• _Document passage_
········

- Also known as: Kota Banks
- Born: Jessica Mimi Porfiri 13 October 1994 (age 31) Sydney, New South Wales, Australia
- Origin: Italy
- Genre: Pop
- Occupations: Singer-songwriter; musician;
- Instrument: Vocals
- Years active: 2005–present
- Labels: NLV; Astralwerks; Capitol;

= Kota Banks =

Australian singer-songwriter and musician

Jessica Mimi Porfiri (born 13 October 1994), who performs as Kota Banks, is an Australian pop singer-songwriter and musician. She signed to Nina Las Vegas's label, NLV Records, in May 2017, which released Banks' ten-track extended play, Prize (styled as PRIZE), as a mix tape in mid-2018. Banks has co-written songs for fellow Australian artists. She supported What So Not on his national tour. By November 2017, her music had accumulated over 20 million plays on Spotify.

==Early life==
Kota Banks was born in 1994 in Sydney, Australia, as Jessica Mimi Porfiri, in Sydney. She spent her late childhood and teens in Florence. Banks has been singing since the age of 9. She returned to Sydney.

==Personal life==
Banks is a Christian. She prays every time she writes music. In an article with The Daily Telegraph, she said:"I just feel like it [praying] gives me more depth to my songwriting and opens my mind."

==Career==
Banks' debut single, "N.F.F.A.", was issued in 2016 and was co-written by Banks with Lee Chew (or Toby Chew-Lee) and Cameron Nacson. It was produced by the duo as MOZA. Troy Mutton of Pile Rats described how she, "dabbles in some seriously fun electronic-pop", and described her single as a "bold track both production-wise and lyrically, catchy as and slotting right alongside artists such as Nicole Millar, Jess Kent and Danish artist MØ."

Her second single, "Holiday", appeared in 2017, which was co-written with Danny Omerhodic, who produced the track for NLV Records, as Swick. "Empty Streets" featuring MOZA, was her next single in that year, which was also co-written with Chew and Nacson. For the Junior Eurovision Song Contest of 2017, Banks, Chew and Nacson, with Chloe Papandrea, co-wrote Australia's entry, "Speak Up". It was performed by Isabella Clarke in Tbilisi, where Clarke finished third.

For the FOMO Festival in Adelaide, Banks joined Nina Las Vegas (a.k.a. Nina Agzarian) on-stage to perform "Holiday" in January 2018. The pair co-wrote "Alibrandi" with Omerhodic, which Las Vegas performs using Banks on vocals. In March her single, "Zoom", was premiered on Triple J's Good Nights and subsequently received high rotation on the national youth radio station. Triple J's Al Newstead declared, "this [track] has grown on us hard. It's a fun, flirty mix of dancehall and pop elevated by the fanciful production."

········

• _Given problem a_
Rewrite the Kota Banks text from "- Also known" to "plays on Spotify.", switching "Spotify" to "YouTube".
The Kota Banks text and the listing are unrelated to each other.

• _Supplied entries_
········

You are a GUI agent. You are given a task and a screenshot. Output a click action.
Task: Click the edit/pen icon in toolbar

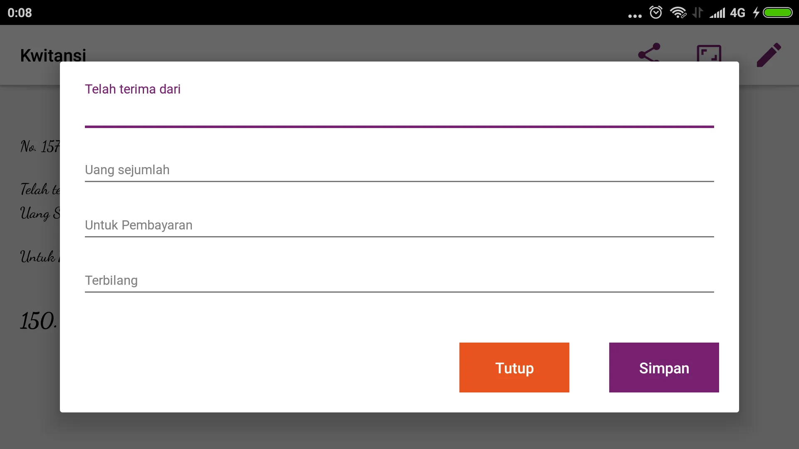[x=769, y=55]
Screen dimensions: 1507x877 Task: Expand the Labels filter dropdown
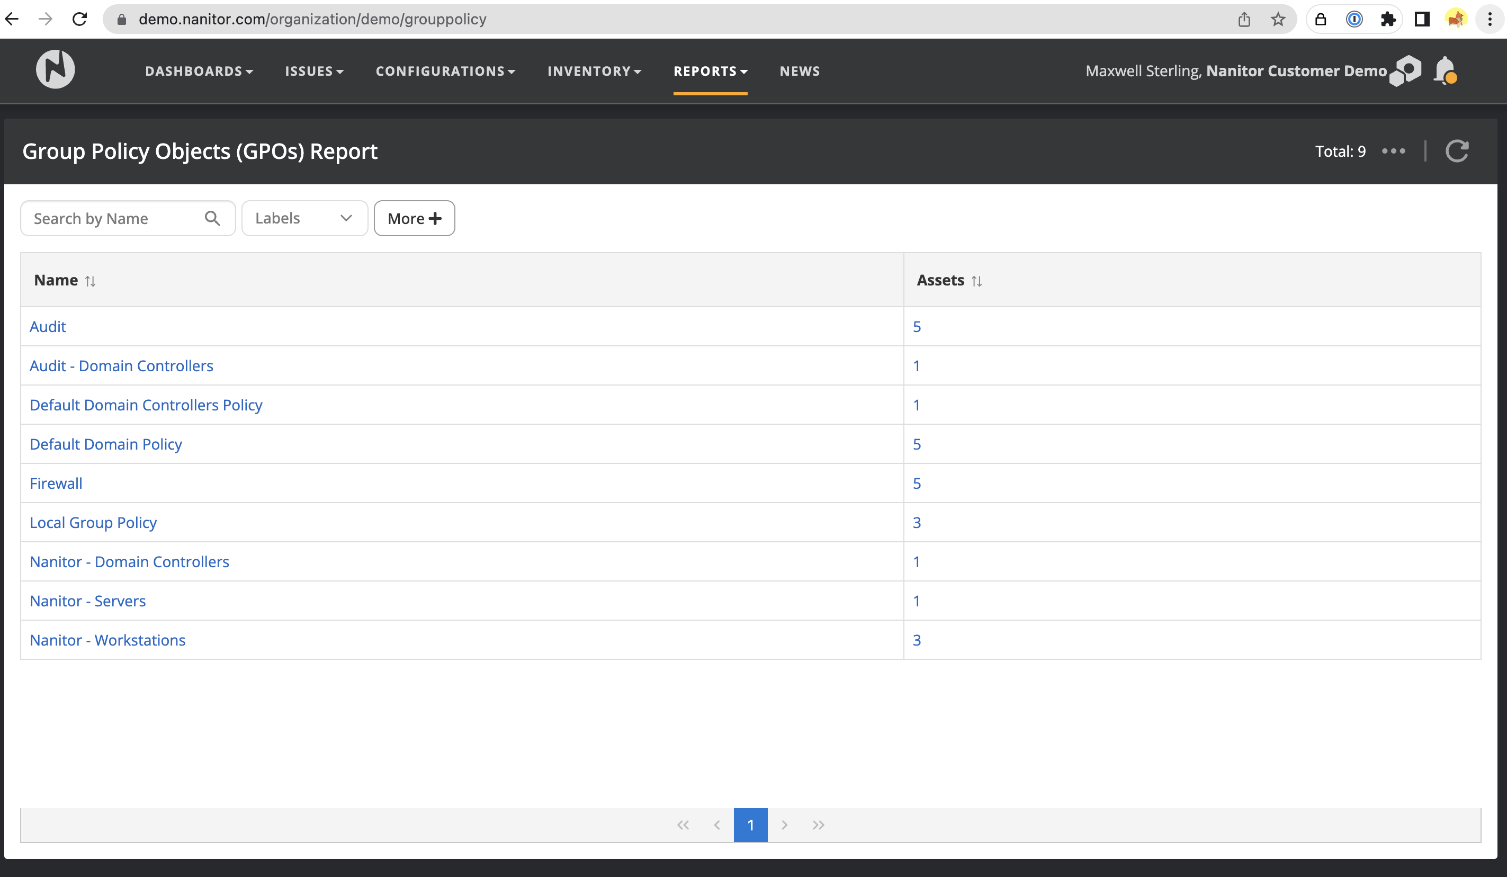[304, 218]
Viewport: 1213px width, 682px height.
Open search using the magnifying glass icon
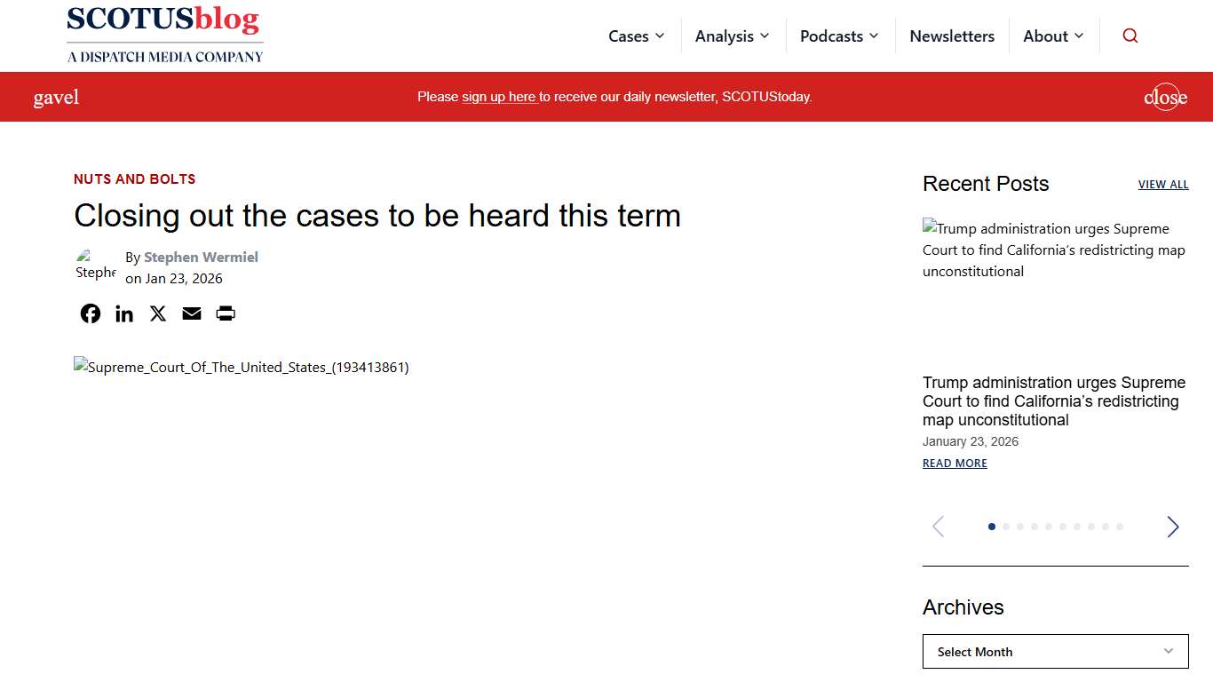[1130, 36]
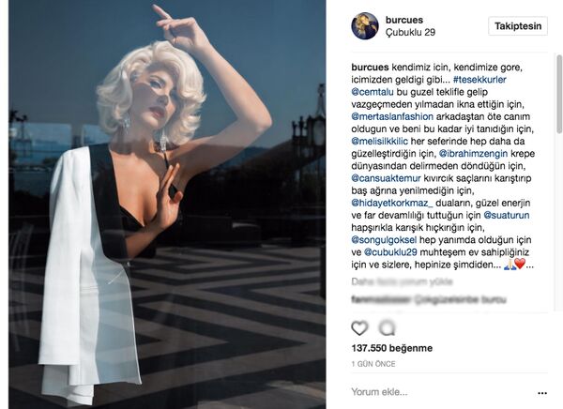
Task: Like the post with the heart icon
Action: tap(359, 327)
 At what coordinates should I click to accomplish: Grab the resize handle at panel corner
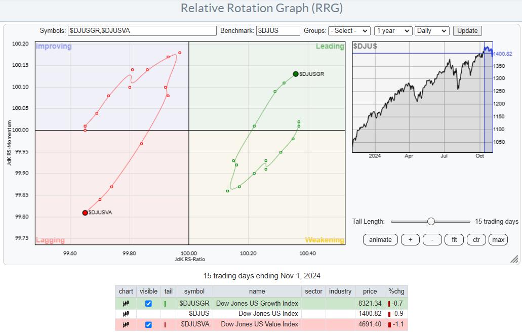pyautogui.click(x=514, y=260)
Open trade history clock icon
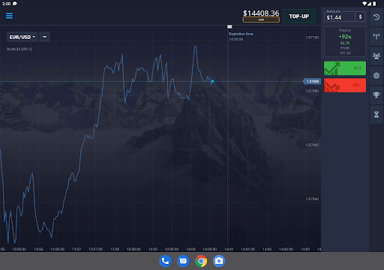The image size is (384, 270). [x=377, y=17]
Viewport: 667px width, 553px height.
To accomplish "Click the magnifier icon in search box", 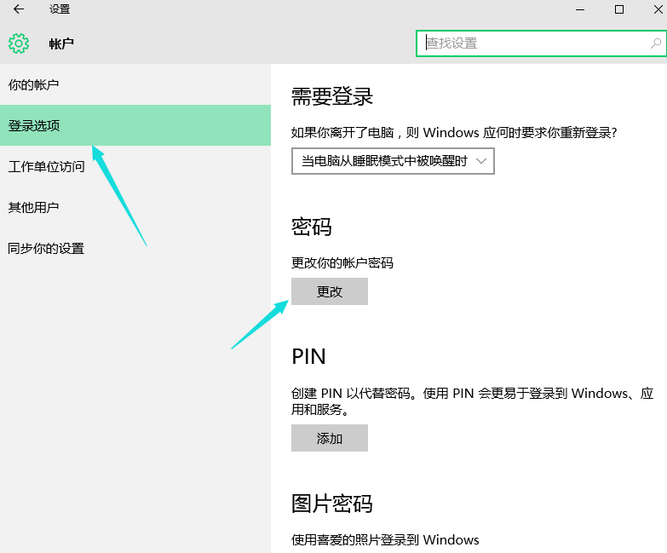I will 656,43.
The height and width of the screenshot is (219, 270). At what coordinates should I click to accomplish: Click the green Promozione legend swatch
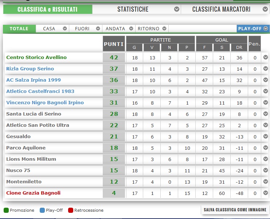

········

• _Given problem b_
Please render the listing from the line with "Viewport: 1213px width, 682px height." to the line with "Action: tap(359, 327)" as a Markdown table with the columns Row and Line. Skip blank lines and leave out the pictures.

• _Complete response a_
- Also known as: Kota Banks
- Born: Jessica Mimi Porfiri 13 October 1994 (age 31) Sydney, New South Wales, Australia
- Origin: Italy
- Genre: Pop
- Occupations: Singer-songwriter; musician;
- Instrument: Vocals
- Years active: 2005–present
- Labels: NLV; Astralwerks; Capitol;

= Kota Banks =

Australian singer-songwriter and musician

Jessica Mimi Porfiri (born 13 October 1994), who performs as Kota Banks, is an Australian pop singer-songwriter and musician. She signed to Nina Las Vegas's label, NLV Records, in May 2017, which released Banks' ten-track extended play, Prize (styled as PRIZE), as a mix tape in mid-2018. Banks has co-written songs for fellow Australian artists. She supported What So Not on his national tour. By November 2017, her music had accumulated over 20 million plays on YouTube.

• _Complete response b_
| Row | Line |
|---|---|
| 1 | Viewport: 1213px width, 682px height. |
| 2 | Open search using the magnifying glass icon |
| 3 | [1130, 36] |
| 4 | Task: Like the post with the heart icon |
| 5 | Action: tap(359, 327) |